- Born: 17 November 1922 Istanbul
- Died: 24 September 1996 (aged 73) Viareggio, Italy
- Occupations: European Union official

3rd President of the European University Institute
- In office 1987–1993
- Preceded by: Werner Maihofer
- Succeeded by: Patrick Masterson

= Émile Noël =

French European Union official

Émile Noël (Istanbul, 17 November 1922 – Viareggio, 24 August 1996) was a senior French European Union official.

== Biography ==
Following his studies at the École Normale Supérieure, his first job was at the European Movement International.

He started his career in the European institutions in 1949, when he became secretary to the General Affairs Committee of the Council of Europe Consultative Assembly, at the request of Guy Mollet, the committee's rapporteur.

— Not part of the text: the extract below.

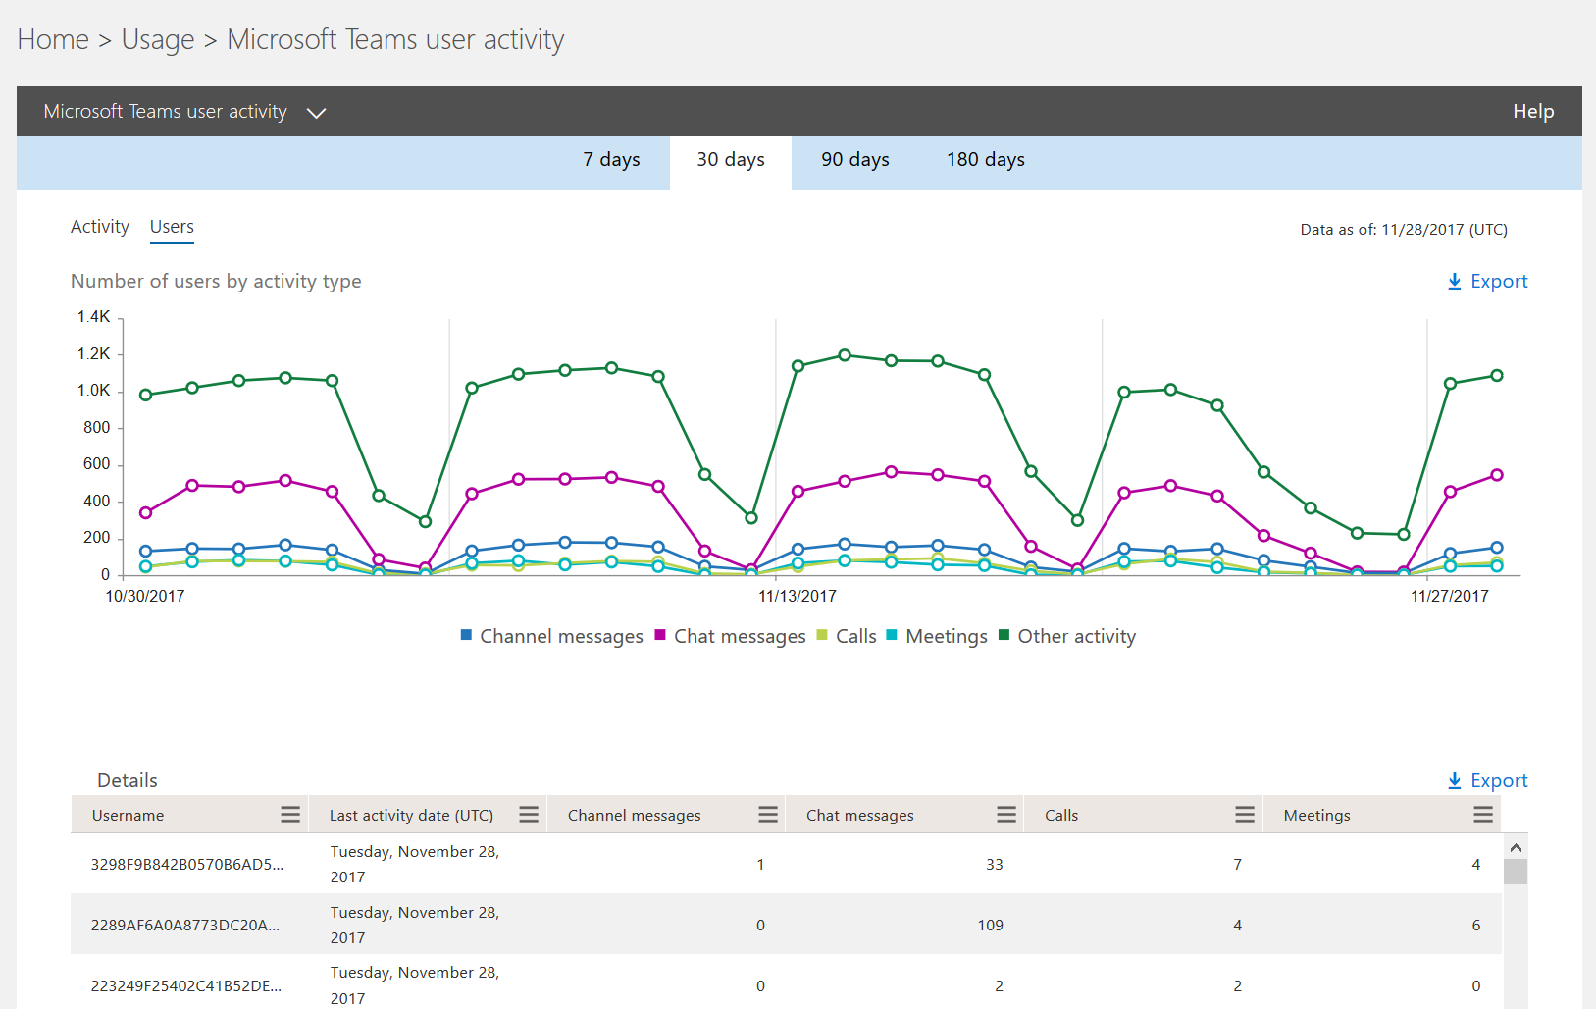Viewport: 1596px width, 1009px height.
Task: Click the scrollbar up arrow in Details table
Action: (x=1517, y=845)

He subsequently became involved in the creation of what would eventually become the European Union. In 1952, he was seconded by the Council of Europe to act as director of the secretariat of the constitutional committee of the ad hoc assembly tasked by the six member states of the European Coal and Steel Community to prepare plans for a European Political Community (EPC).

Following the collapse of the EPC project, he returned to the Council of Europe: in 1954 he was appointed as Guy Mollet's chef de cabinet when Mollet was President of the Consultative Assembly of the Council of Europe.

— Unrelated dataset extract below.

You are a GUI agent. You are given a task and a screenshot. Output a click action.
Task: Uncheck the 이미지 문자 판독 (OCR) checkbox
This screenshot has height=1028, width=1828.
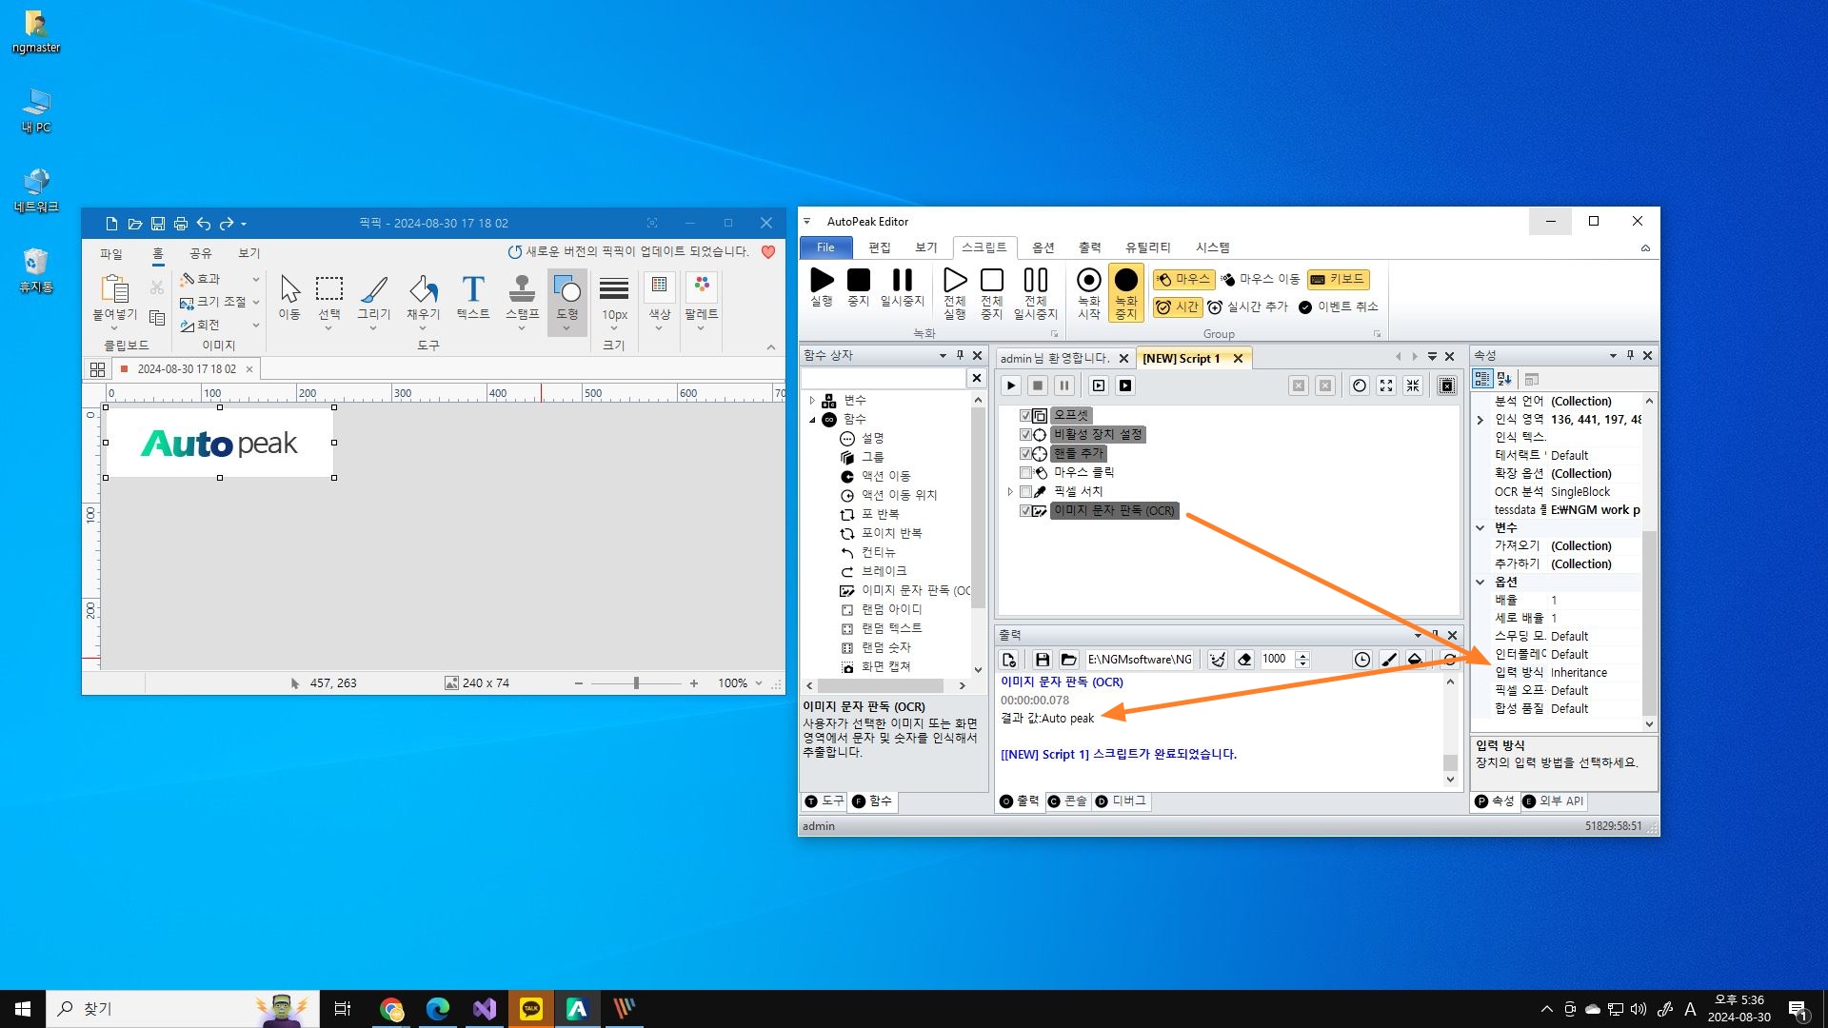pos(1025,511)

He was subsequently appointed head of Guy Mollet's private office, then deputy director when the socialists returned to power in France in 1956. He acted as intermediary between Matignon and Jean Monnet's Action Committee for the United States of Europe. He played an important role in the negotiations between the Six at Val Duchesse which led to the Treaty of Rome and the Euratom Treaty.

Following the fall of the Mollet Government in June 1957, he returned to the European Community institutions in April 1958 when Robert Marjolin had him appointed as Executive Secretary of the Commission of the European Economic Community. Following the merger of the executives in 1967, he became Secretary-General of the European Commission, a post he occupied until 1987.

In the late 1970s, Noël began to push for the creation of archives for the Community's institutions, similar to national archives. This eventually led to the Historical Archives of the European Union in Florence, which opened their doors in 1983.

He was very close to the commission's Spokesman Beniamino Olivi and to the chefs de cabinet of the successive Presidents of the commission (including Pascal Lamy), and he left his mark on the institution: influence of French administrative principles, use of French as vehicular language, sense of mission in the service of the Community ideal.

From 1987 to 1993 he was President of the European University Institute in Florence.